(Dataset items)

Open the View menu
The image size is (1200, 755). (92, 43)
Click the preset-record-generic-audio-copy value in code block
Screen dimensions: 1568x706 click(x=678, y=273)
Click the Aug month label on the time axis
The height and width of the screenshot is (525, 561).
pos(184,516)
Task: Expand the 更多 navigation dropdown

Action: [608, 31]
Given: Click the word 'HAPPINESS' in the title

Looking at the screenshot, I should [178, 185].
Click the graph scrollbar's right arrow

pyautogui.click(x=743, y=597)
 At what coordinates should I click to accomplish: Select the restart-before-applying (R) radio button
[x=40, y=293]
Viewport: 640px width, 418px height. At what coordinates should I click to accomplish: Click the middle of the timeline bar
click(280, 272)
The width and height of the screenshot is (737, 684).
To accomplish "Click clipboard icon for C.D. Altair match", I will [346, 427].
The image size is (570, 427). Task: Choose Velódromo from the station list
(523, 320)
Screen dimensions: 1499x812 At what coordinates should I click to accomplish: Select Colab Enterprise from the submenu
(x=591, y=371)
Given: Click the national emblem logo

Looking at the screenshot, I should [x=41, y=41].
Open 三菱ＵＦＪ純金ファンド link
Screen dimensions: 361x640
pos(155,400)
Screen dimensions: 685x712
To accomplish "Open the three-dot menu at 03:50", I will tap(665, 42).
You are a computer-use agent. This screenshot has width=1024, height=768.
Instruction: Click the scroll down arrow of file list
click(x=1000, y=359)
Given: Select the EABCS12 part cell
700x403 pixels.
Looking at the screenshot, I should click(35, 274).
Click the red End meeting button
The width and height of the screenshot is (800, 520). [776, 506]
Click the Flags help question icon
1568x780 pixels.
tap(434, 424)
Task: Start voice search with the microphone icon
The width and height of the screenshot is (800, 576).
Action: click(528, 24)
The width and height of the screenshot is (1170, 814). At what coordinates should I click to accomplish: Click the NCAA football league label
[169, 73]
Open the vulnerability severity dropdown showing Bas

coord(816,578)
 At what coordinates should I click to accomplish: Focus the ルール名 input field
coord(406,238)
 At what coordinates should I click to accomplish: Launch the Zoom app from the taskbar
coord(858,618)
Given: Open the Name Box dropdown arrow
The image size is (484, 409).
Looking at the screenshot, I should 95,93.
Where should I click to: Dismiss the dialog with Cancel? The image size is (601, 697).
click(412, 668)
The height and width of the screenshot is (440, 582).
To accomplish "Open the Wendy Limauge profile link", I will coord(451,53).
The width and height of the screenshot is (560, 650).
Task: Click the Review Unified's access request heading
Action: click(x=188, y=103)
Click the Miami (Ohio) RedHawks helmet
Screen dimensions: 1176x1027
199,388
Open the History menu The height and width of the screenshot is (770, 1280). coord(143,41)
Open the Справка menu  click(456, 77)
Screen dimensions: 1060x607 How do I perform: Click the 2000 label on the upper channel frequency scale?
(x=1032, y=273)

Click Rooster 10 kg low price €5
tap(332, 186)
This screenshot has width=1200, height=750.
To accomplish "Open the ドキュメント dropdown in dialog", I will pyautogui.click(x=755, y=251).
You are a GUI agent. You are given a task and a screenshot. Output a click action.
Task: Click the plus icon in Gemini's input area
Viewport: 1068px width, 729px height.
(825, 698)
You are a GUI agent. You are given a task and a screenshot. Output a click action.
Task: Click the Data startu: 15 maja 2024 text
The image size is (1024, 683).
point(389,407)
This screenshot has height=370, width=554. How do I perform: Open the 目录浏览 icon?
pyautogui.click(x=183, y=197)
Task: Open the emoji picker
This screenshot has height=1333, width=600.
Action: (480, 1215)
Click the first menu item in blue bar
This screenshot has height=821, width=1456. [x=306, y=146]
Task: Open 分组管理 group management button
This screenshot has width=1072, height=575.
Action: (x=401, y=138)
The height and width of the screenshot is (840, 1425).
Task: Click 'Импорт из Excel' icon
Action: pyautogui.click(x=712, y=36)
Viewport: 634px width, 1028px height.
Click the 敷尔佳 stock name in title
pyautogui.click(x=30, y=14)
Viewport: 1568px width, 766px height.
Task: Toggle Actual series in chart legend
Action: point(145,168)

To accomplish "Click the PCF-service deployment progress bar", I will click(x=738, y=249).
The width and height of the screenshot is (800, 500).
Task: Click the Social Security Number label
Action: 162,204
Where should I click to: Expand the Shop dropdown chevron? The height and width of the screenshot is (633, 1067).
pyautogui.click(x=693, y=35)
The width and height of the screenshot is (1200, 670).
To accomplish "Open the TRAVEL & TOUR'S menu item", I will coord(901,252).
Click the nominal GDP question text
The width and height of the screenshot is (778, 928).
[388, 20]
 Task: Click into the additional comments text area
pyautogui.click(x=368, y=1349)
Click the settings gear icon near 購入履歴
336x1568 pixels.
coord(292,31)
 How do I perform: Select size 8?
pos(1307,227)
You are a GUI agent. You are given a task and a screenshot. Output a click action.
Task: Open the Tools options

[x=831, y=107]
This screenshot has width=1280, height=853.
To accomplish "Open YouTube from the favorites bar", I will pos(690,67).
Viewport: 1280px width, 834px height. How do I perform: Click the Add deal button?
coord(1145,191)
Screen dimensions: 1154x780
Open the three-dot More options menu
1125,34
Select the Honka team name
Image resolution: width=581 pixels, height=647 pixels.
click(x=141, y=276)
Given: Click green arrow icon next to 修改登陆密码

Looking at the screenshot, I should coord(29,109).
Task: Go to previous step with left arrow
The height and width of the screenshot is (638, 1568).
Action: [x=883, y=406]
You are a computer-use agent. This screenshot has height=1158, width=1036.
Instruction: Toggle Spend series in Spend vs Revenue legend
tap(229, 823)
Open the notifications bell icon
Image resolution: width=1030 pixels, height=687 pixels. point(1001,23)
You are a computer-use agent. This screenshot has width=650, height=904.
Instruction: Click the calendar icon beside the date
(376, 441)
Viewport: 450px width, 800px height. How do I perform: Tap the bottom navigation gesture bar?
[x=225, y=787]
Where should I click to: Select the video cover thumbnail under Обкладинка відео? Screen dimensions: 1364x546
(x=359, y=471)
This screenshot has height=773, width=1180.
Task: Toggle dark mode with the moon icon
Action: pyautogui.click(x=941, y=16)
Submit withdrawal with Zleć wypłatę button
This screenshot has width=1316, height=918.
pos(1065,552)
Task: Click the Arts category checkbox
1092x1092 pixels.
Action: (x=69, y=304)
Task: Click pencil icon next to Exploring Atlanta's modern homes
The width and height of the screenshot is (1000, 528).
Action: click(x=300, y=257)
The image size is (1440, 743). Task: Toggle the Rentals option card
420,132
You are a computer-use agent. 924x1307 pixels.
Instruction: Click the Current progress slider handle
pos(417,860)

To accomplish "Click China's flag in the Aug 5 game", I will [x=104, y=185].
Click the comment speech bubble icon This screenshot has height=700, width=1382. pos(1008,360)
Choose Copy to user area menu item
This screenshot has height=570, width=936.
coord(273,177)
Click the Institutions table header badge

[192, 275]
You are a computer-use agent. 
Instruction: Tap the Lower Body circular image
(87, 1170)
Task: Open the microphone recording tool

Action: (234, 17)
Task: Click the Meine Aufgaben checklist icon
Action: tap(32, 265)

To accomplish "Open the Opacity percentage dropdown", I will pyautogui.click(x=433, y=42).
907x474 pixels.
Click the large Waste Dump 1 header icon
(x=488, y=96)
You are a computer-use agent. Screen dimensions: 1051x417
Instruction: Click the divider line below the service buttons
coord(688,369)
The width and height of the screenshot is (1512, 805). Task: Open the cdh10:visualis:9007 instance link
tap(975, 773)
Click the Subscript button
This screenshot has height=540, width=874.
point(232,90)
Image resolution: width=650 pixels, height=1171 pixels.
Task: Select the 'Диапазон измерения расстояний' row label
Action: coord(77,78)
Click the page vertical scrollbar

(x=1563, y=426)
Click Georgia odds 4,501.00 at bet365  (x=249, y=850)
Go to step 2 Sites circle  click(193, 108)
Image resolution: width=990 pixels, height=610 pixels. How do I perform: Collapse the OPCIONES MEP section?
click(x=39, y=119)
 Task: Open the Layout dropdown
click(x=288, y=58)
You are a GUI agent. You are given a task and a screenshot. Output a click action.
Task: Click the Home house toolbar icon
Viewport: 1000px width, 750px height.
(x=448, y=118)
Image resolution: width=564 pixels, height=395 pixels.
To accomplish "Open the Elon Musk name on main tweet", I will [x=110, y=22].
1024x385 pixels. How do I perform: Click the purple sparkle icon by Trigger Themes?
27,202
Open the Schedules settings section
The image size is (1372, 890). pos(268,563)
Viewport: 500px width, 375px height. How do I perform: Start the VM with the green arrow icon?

Try it -
Write down exactly the span of lines above from the one containing "Task: Open the microphone recording tool" to the one containing "907x474 pixels.", both ends included.

Solution to this problem -
Task: Open the microphone recording tool

Action: (234, 17)
Task: Click the Meine Aufgaben checklist icon
Action: tap(32, 265)

To accomplish "Open the Opacity percentage dropdown", I will pyautogui.click(x=433, y=42).
907x474 pixels.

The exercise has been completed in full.